Tuesday, 8 October 2013

Diversifying only to find I've returned to where I started - Lynne Garner


When I started to write professionally just over 15 years ago I read that apparently the average author earned £10,000 per year. Recently I read (sorry can't remember where so unable to include a link) that this figure has now dropped to £5,000 per year. A scary figure and one that unfortunately in my experience appears to be true.  

I started writing for magazines when they paid a fair amount for the work involved and didn't expect world rights. Some magazines are now paying less per page than I was earning 15 years ago and are demanding full world rights. This means I'm no longer able to boost my income by selling the same feature abroad.  Publishers are lowering their advances and I've noticed some are even saying they no longer offer advances.

So I have had to diversify. I've returned to teaching, something I was able to stop for around two years whilst my writing actually earned me a living. The way I teach has also changed. I not only teach face-to-face in a traditional classroom setting but also teach via the web (links below if you're interested). Some of my books have been turned into iTunes apps and eBooks available via Kindle and Kobo (one of my better ideas because it introduced me to the fab bunch of authors who are Authors Electric). 

Just one of my picture books
available as an eBook and an App 

But recently I went in a different direction. I've had a website built (TheCraft Ark) so I could sell craft materials and tools. 



You may wonder why craft items. Well part of the marketing strategy was to include a craft how-to blog, something I knew I could do as I used to write lots of hand-outs for my craft classes. These hand-outs I adapted and sold to craft magazines. Now I'm adapting my craft class/workshop notes for The Craft Arks blog. A little ironic really as I decided to diversify and have found I've returned to where I started.

Having told you my story of diversifying I was wondering what you do to boost your writing income (if you have to that is) as I'd love to know. 

Lynne Garner 

I also write for:
The Picture Book Den - all things connected with picture books
Awfully Big Blogging Adventure - subjects connected with writing
The Hedgehog Shed - concerned with hedgehog rescue
Fuelled By Hot Chocolate - my own ramblings
The Craft Ark - craft how-to blog

My online classes with WOW starting November:

8 comments:

Catherine Czerkawska said...

What a good idea! I think we all have to diversify in some way - with the exception of a lucky few and you could probably name pretty much all of them. Although eBooks have definitely made a difference in a positive way for so many authors I know. I sell antique and vintage textiles from an eBay shop called The Scottish Home. The biggest advantage is that I'm in control of how much or how little of it I do at any one time - but it's a bit exhausting running two businesses side by side!

JO said...

it's sad, to see how hard it is for writers to make a living these days. I'm retired, and have a pension which gives me enough to live on, so don't need to scrabble round for other sources of income.

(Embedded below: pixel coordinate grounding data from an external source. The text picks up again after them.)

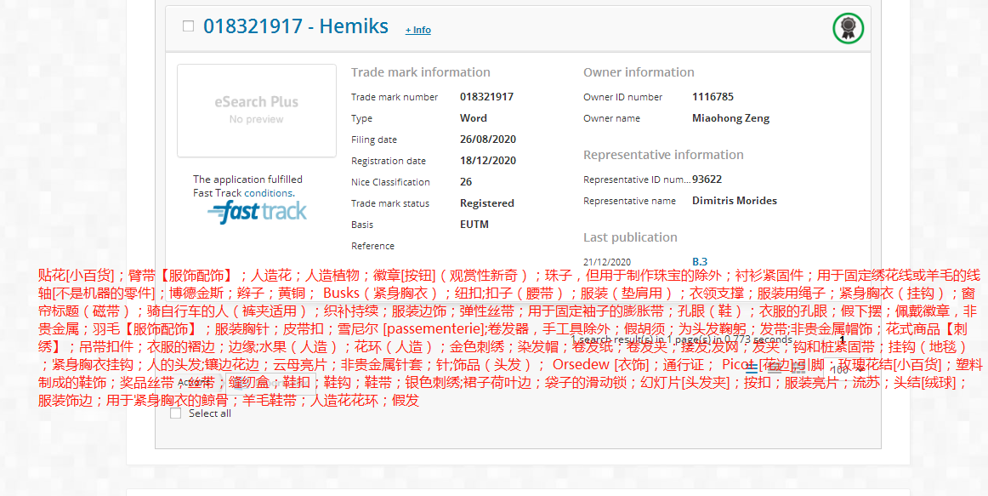This screenshot has width=988, height=496.
Task: Click the owner ID number 1116785
Action: 713,97
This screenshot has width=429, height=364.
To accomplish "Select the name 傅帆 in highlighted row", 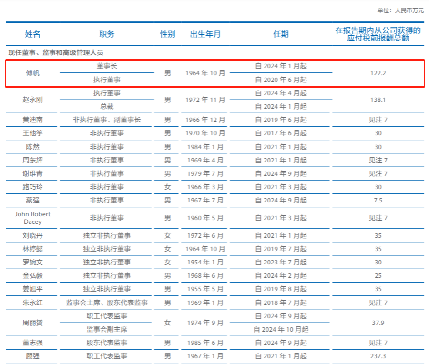I will [x=32, y=73].
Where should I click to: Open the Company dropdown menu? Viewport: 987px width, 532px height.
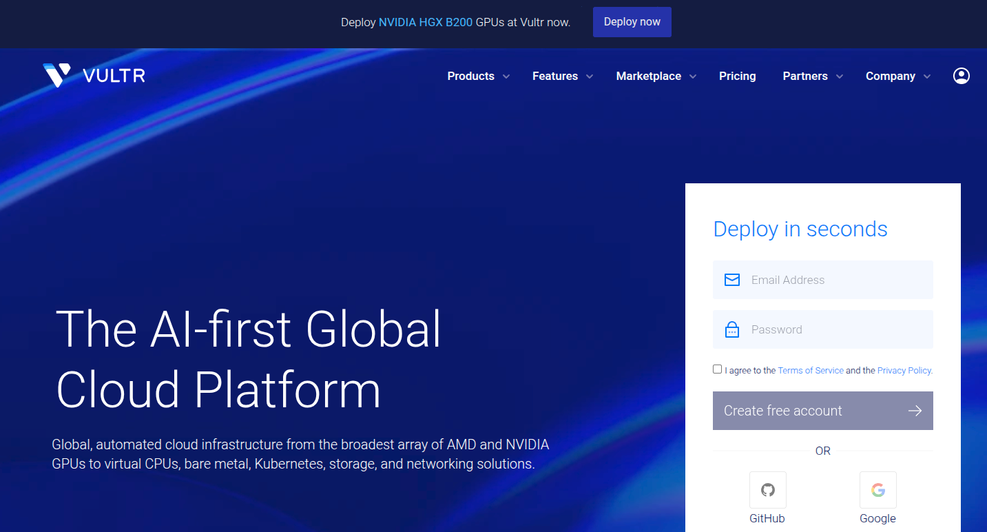tap(897, 76)
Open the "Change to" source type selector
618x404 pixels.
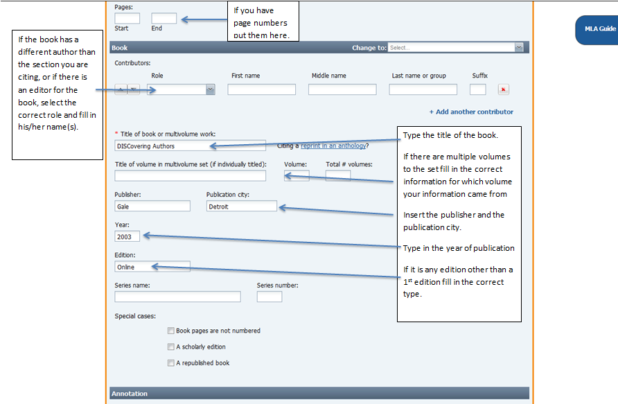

But I am concerned about the flood of creative writing courses, some of which suggest that writers can make a good living if only they complete this course - it's creating false hopes, when the reality is that making money is so hard now.

Catherine Czerkawska said...

You're right, Jo. And it bothers me too. Especially with undergraduate courses. By the time they're doing some kind of Masters course they seem to have a better grasp of the realities. I remember being asked to speak to a group of undergraduates on one such course and hitting them with the £5000 figure (It came from Society of Authors statistics, Lynne, and some of their members earn an awful lot more, so you can imagine how some earn even less!) and they were all shocked.

Lydia Bennet said...

I used to lecture on an MA creative writing (very part-time) and give random writing workshops when asked, though I don't seek them out, and a couple of years ago I turned down two offers of univ teaching work. it's hard to find enough time to write and that's what I want to do. OTOH, the residency funding etc that poets can survive on has now dried up mostly, festivals are expecting us to work for nothing, so may have to consider doing something else as well. But it seems rather ironic that people are supporting themselves by teaching other people they can make a living from writing... students of CW have ludicrous expectations. The last year I taught the MA, the novelists in particular expected six figure advances and film rights etc being fought over.

Nick Green said...

I tell people that you can get very rich from writing books, in exactly the same way that you can get very rich by filling in Lottery tickets. I then point out that Lottery tickets are a lot shorter and easier to complete than books.

As for me, I have a full-time salaried job writing marketing materials, and pursue fiction writing in my spare time. Which still doesn't mean it's a hobby.

Lee said...

OT: Anyone attending the Frankfurt Book Fair this week/weekend? Apparently the indies & startups are out in numbers this year.

http://news.yahoo.com/publishing-start-ups-crowd-worlds-biggest-book-fair-191100825.html

I'm not a conference/festival/whatever sort, but it's only a bit more than an hour from my home, so I might be persuaded...

Susan Price said...

You could go and report back to us, Lee!

Lee said...

Hi Susan, I could, but after listening to several firsthand reports about heat and crowds, I doubt that I could take in anything worth imparting. It actually sounds quite overwhelming i.e. dire.